Last week I was able to get some work done on the ESP-EYE and to start generating synthetic voice data. This week I focused in on the voice model itself, and that's been an adventure. Tensorflow has an example micro_speech project that I figured I would be able to use as a starting point. Working through the demo exposed some quirks such as the code relying on TF 1.x modules while the micro libraries are in TF 2.x. Also the first time through the micro_speech demo it didn't pick up audio on the eye. That lead me to consider alternatives where I found the ESP Skainet project. Eventually I made my way back to the ESP WHO application which the EYE comes flashed with. I spent some time with esp-idf and who to get that back to working on the board, partially to confirm the microphone was picking up good since TF didn't get any audio input when I flashed that. Along with that adventure I dug into esp-adf and esp-sr a bit to see if those might be better options. While both are interesting the sr component lacks a training step (which is great for projects, but not one where I'm working to learn more about training :D ) and they add new complexities. They're starred and marked for revisit another day.

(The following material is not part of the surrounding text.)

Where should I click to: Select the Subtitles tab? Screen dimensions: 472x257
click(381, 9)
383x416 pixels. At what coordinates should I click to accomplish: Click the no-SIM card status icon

Eventually I came back to Tensorflow, blew away the local repo, did a fresh clone, new python venv and went back through micro_speech. This time the audio was picked up and this gave me a good starting point. I started to work on modifying the code to load my custom model, but started to run into some issues. Instead of digging in I thought it was a good time to back track through the week. I have made a lot of notes that will turn into future post. I've created some shell alias commands to assist in my esp workflow, and I turned a lot of separate data generation, transformation and training steps into a series of shell scripts.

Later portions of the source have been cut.